▶ [CONSIGNE A]
Que dit le passage cité sur Edward Falkener ? Répondez à chaque question :
(i) Combien de temps passa-t-il à Éphèse ?
(ii) En quelle année publia-t-il ses hypothèses ?
(iii) Entre quels monts se trouvaient les ruines qu'il identifia comme celles de la porte de Magnésie ?
▶ [CONSIGNE B] Pouvez-vous résumer le passage cité en deux phrases ?
▶ [CONSIGNE C] Pouvez-vous recopier mot pour mot le passage cité, de « Un voyageur britannique, Edward » à « de la porte. », ces deux segments compris ?

▶ [PASSAGE CITÉ]
################

Un voyageur britannique, Edward Falkener, séjourna en Asie Mineure en 1844-1845 et passa deux semaines à Éphèse. Il y fit un relevé de toutes les ruines qu’il y vit, tentant de reconstituer un plan de la ville. Il publia ses hypothèses en 1862. Il avait identifié (avec raison) les ruines dans la vallée entre le mont Pion et le mont Coressus comme celles de la porte de Magnésie. Il avait alors subodoré (assez justement) que le temple devait se trouver dans l’alignement de la porte.

################

▶ [DONNÉES FOURNIES]
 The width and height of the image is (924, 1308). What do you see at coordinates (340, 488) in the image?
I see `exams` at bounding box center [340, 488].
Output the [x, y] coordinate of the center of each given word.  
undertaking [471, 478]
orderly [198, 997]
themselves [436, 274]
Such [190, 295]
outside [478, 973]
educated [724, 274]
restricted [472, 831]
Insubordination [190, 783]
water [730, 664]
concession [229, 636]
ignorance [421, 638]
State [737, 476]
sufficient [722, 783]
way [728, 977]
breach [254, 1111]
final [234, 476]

################

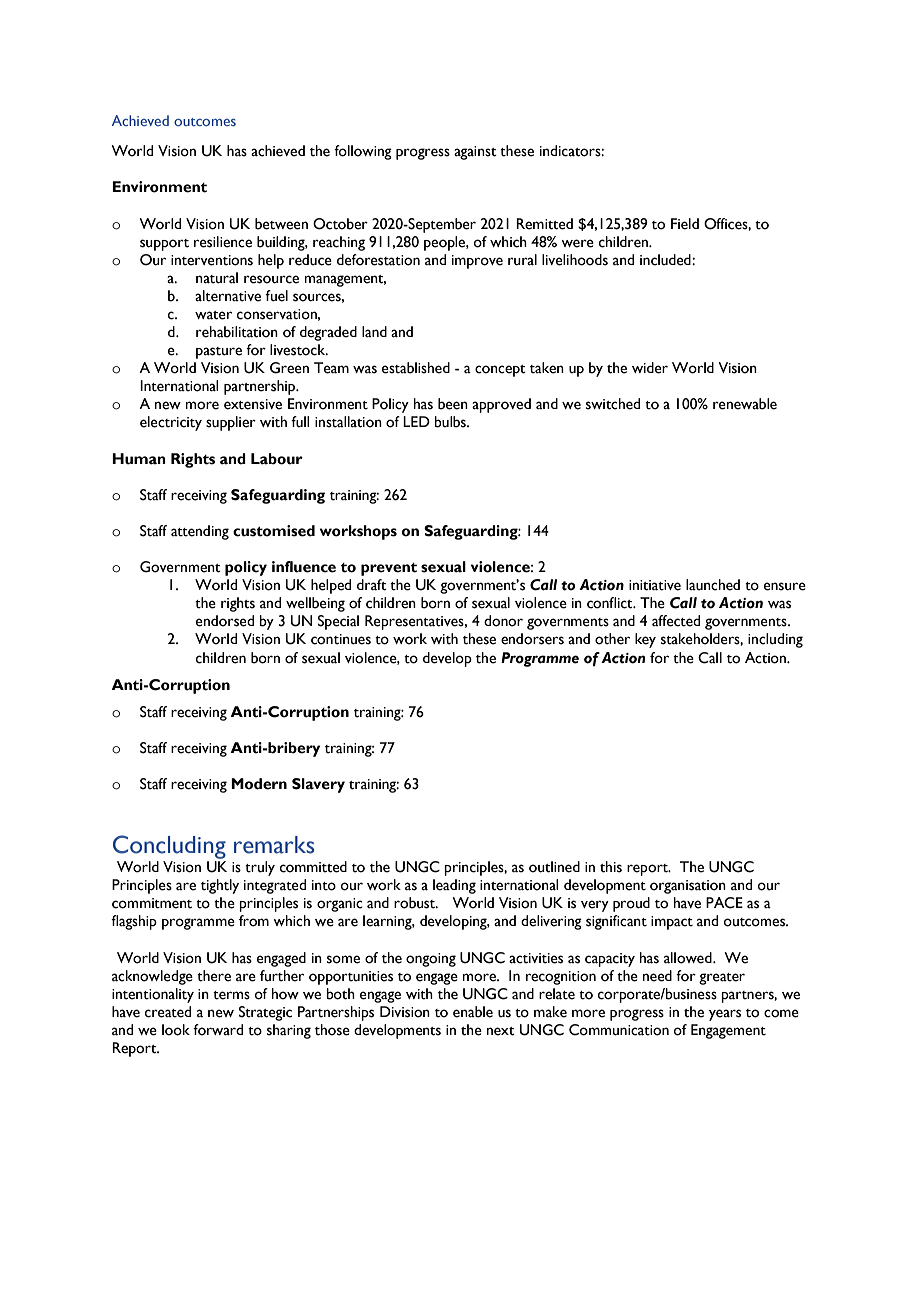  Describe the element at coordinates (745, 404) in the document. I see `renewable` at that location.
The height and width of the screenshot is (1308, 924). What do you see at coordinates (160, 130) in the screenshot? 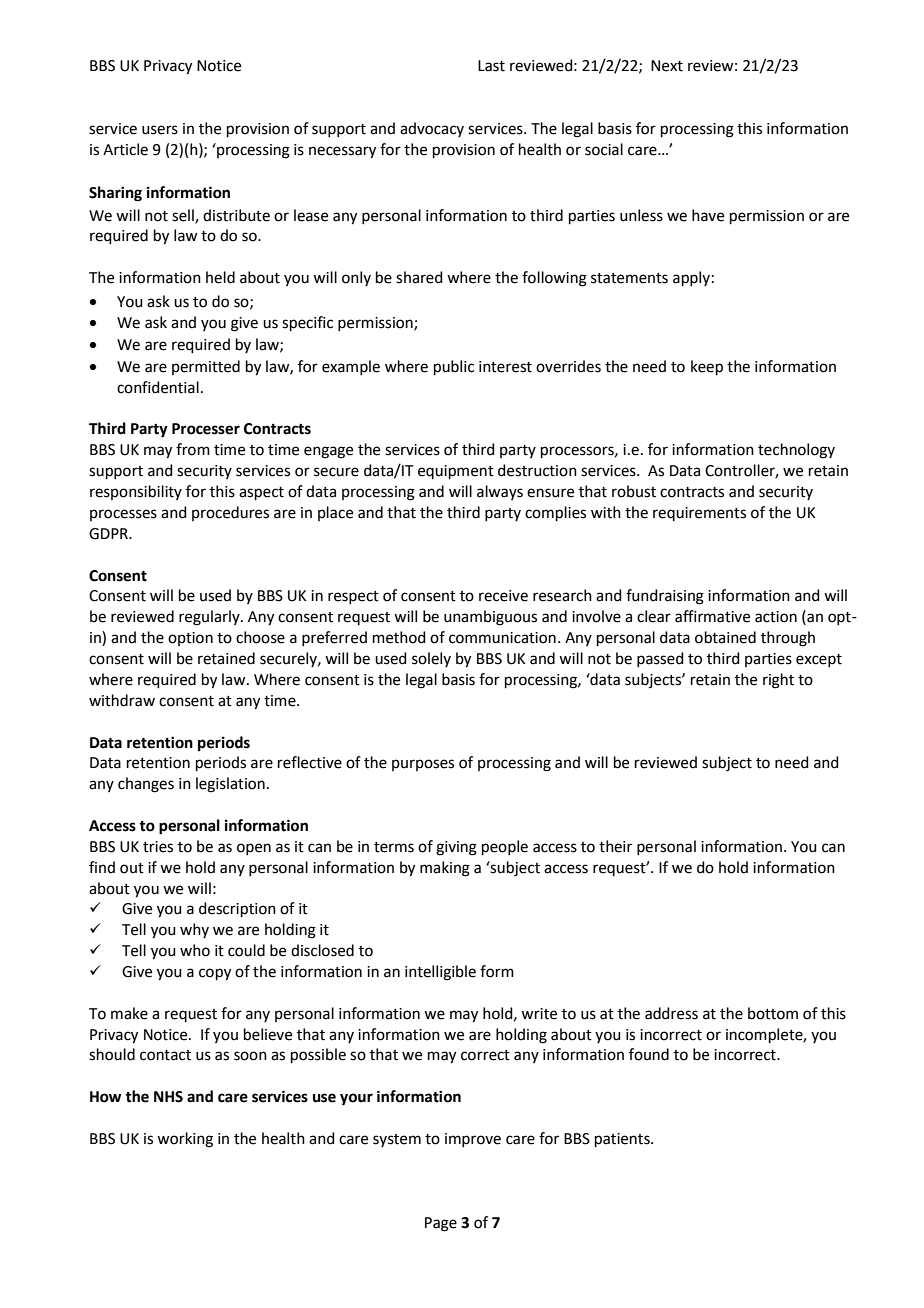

################

▶ [RÉPONSE ATTENDUE A]
(i) Deux semaines.
(ii) En 1862.
(iii) Entre le mont Pion et le mont Coressus.

▶ [RÉPONSE ATTENDUE B] Le voyageur britannique Edward Falkener, qui séjourna en Asie Mineure en 1844-1845, passa deux semaines à Éphèse, où il releva toutes les ruines qu'il vit pour tenter de reconstituer un plan de la ville, puis publia ses hypothèses en 1862. Il identifia avec raison les ruines situées entre le mont Pion et le mont Coressus comme celles de la porte de Magnésie et supposa assez justement que le temple devait se trouver dans l'alignement de cette porte.

▶ [RÉPONSE ATTENDUE C]
Un voyageur britannique, Edward Falkener, séjourna en Asie Mineure en 1844-1845 et passa deux semaines à Éphèse. Il y fit un relevé de toutes les ruines qu’il y vit, tentant de reconstituer un plan de la ville. Il publia ses hypothèses en 1862. Il avait identifié (avec raison) les ruines dans la vallée entre le mont Pion et le mont Coressus comme celles de la porte de Magnésie. Il avait alors subodoré (assez justement) que le temple devait se trouver dans l’alignement de la porte.